Royal Canadian Mounted Police
Lucy Johnson was reported missing in May 1965, four years after she was last seen by a neighbor in Surrey, British Columbia. She has now been found alive in Yukon.
When Canadian police were told in 1965 that Alaska native Lucy Johnson had been missing for four years, investigators treated her disappearance as a murder.
Her husband, Marvin, was hauled in for questioning and officers excavated the backyard of the home they shared with their young daughter, Linda Evans, in Surrey, British Columbia.
But more than five decades since her September 1961 disappearance, Johnson has now been found alive in the Yukon.

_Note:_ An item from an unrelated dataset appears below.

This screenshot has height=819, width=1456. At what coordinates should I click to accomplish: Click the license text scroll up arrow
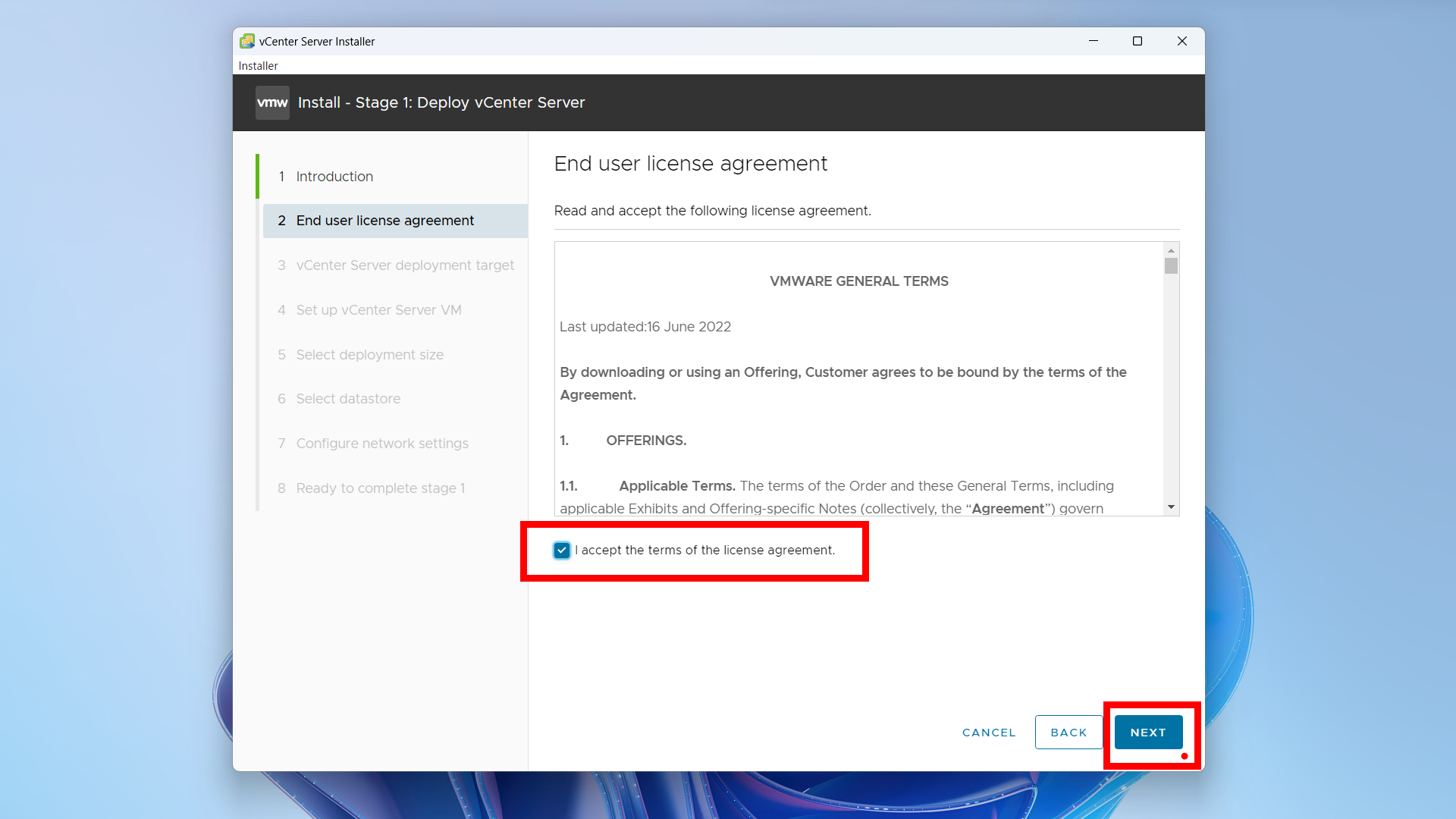coord(1171,250)
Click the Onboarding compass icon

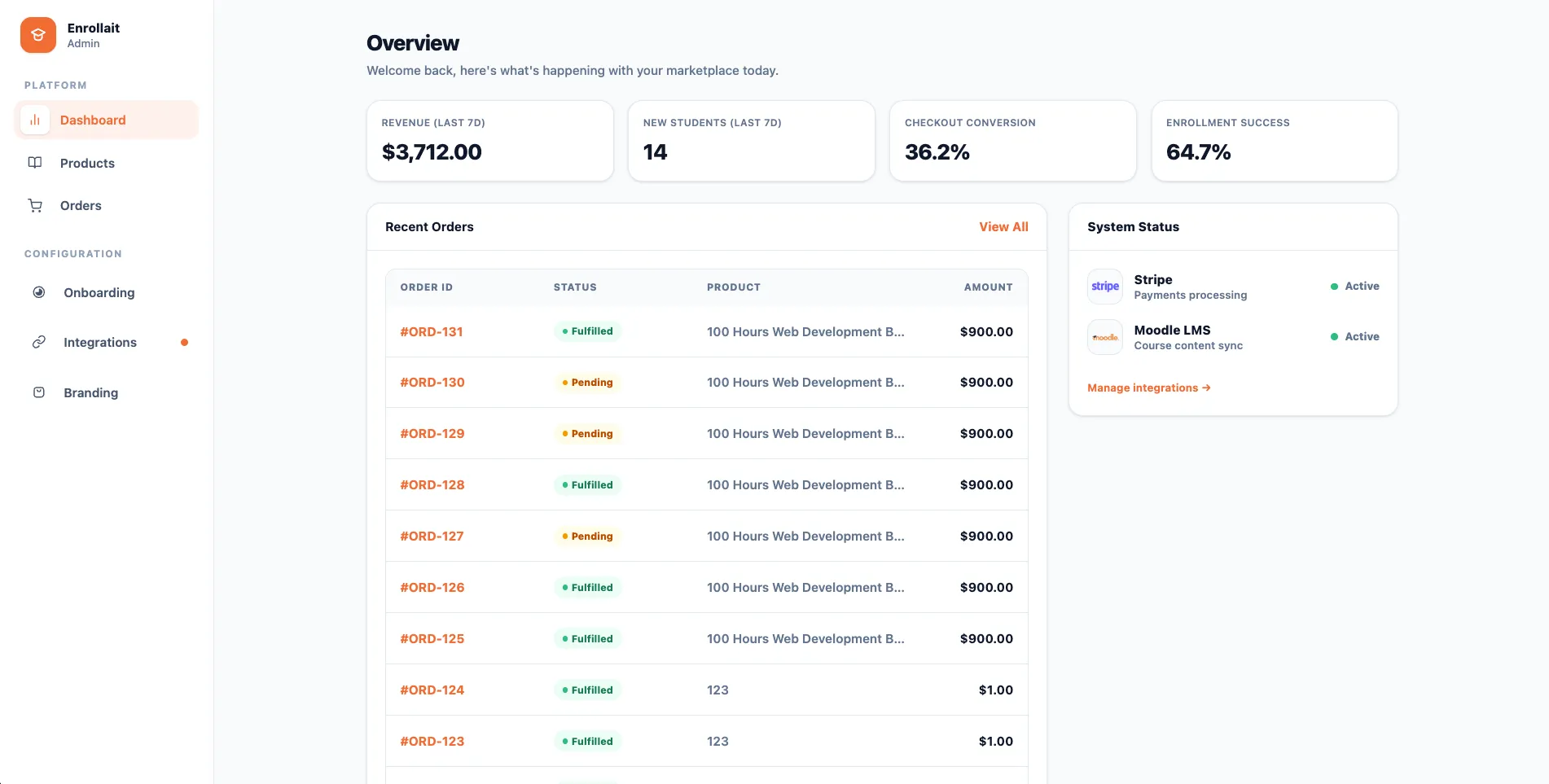pos(39,292)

Evans, who was only 7 or 8 at the time her mother vanished, told the Surrey Leader that she thought her mother was dead.
“I’m still walking around in shock,” she told the newspaper. “I thought she was dead because there’s been no contact. Nothing.”
She has since learned she has four new-found half-siblings – three brothers and a sister.
Her only other brother, Daniel, passed away in his teens.
“I have a lot of questions,” she said. “And they’re all ‘Whys?’”
Royal Canadian Mounted Police highlighted Johnson's cold case last month and Evans purchased ads in a newspaper in northern B.C.
She also started some research on the Internet.
"We received a phone call from a woman in the Yukon who called and claimed that she had seen the picture of the missing person in the free newspapers and said the missing person we were looking for was actually her mother," Cpl. Bert Paquet, spokesman for Surrey RCMP, told the Canadian Broadcasting Company. "The stars aligned, the timing was perfect."
Police confirmed that Lucy Johnson, who is now aged 77, has another family in the Yukon.
Her husband died in the late 1990s. He was initially considered a suspect because he did not inform police that she was missing until May 14, 1965.
But when the backyard dig turned up no evidence, the case went cold for almost 52 years.
RCMP officers also compared DNA samples with those from unidentified human remains held by the BC Coroner's Service.
Although she has missed out on many years with her mom, Evans said she does not bear a grudge towards Johnson, who is of First Nations descent.
“I just hope I can be part of her life,” Evans, who is saving up for a visit, told the paper. “I’ll just give her a big hug and hope the words come easy.”